It is perfectly proper for me to write the following in a FOAF RDF file,
expecting it to be merged with other data sources. If XML-based tools
don't understand what I've written, though should generate nothing or
through an exception or something. Anyway, sample markup:

<rdf:RDF xmlns:rdf="http://www.w3.org/1999/02/22-rdf-syntax-ns#"
	 xmlns:wordnet="http://xmlns.com/wordnet/1.6/"
	 xmlns:eg="http://example.org/foovocab#"
	 xmlns:foaf="http://xmlns.com/foaf/0.1/">

<foaf:Person>
  <foaf:homepage rdf:resource="http://rdfweb.org/people/danbri/"/>
  <eg:collaborator>
    <wordnet:Programmer>
       <foaf:weblog rdf:resource="http://usefulinc.com/edd/blog"/>
    </wordnet:Programmer>
</foaf:Person>

</rdf:RDF>

This says, in FOAF-ese, that "there is a Person that has a foaf:homepage URI 
http://rdfweb.org/people/danbri/ and stands in an eg:collaborator 
relationship to a thing that is a wordnet:Programmer and that has a 
foaf:weblog URI of http://usefulinc.com/edd/blog".

Now because we're using RDF, and not just SAX/DOM/XSLT, we get to make
use of the RDF vocabularies that define the terms we've used.
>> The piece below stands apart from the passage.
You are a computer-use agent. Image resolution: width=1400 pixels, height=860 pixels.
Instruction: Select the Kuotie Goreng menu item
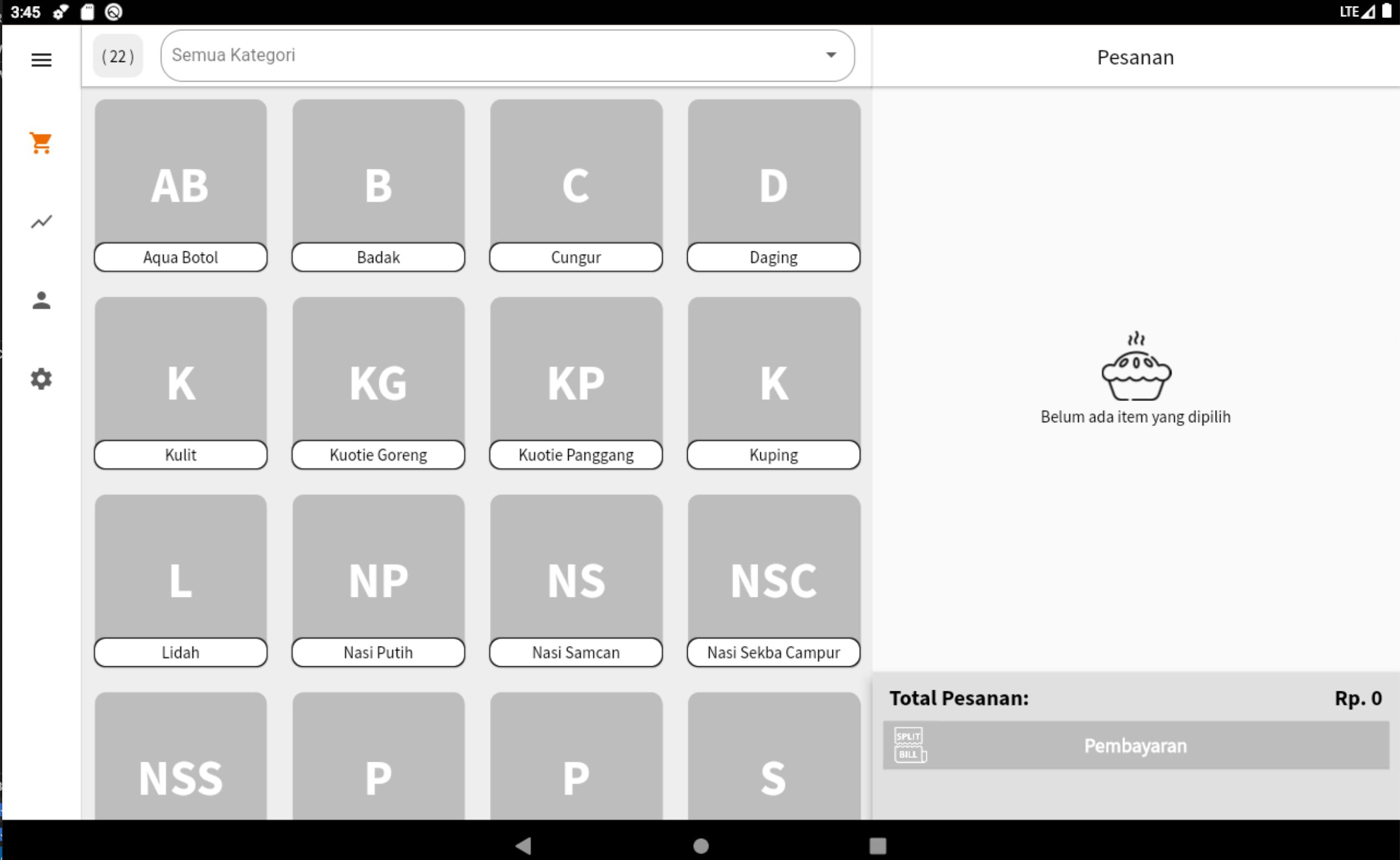point(378,383)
And when
we take those into account, in particular the FOAF definitions,
something interesting happens. The translation into English comes out
subtly different. We get:

"The person with a foaf:homepage URI of http://rdfweb.org/people/danbri/
stands in an eg:collaborator relationship to the wordnet:Programmer that has a
foaf:weblog URI of http://usefulinc.com/edd/blog".

The machine-readable schema for FOAF licenses our use of 'the' rather
than 'a', because it tells us that foaf:homepage and foaf:weblog are
uniquely identifying properties. This means we can write the above
markup fragment, happy in the knowledge that RDF tools will be able to
fold it together with other information which mentions me and Edd, 
*regardless of how we are identified*.  This is a pretty typical use of
FOAF, sharing a small fragment of knowledge about two people and their
work and partially describing them through doing so. 

Fixing up our FOAF-specific XML parsers to assume a certain set of XML
structure won't help with these larger problems of wide-area data
integration. Without the RDF layer, it isn't easy to tell that 
the thing with homepage 'http://rdfweb.org/people/danbri/' is the same
thing as the thing whose mailbox is 'mailto:danbri at w3.org'. 

We can patch around with the XML syntax, but unless XML-based tools are 
able to pick up these deeper commonalities, their ability to deal with 
FOAF from the wider Web will remain needlessly fragile and limited.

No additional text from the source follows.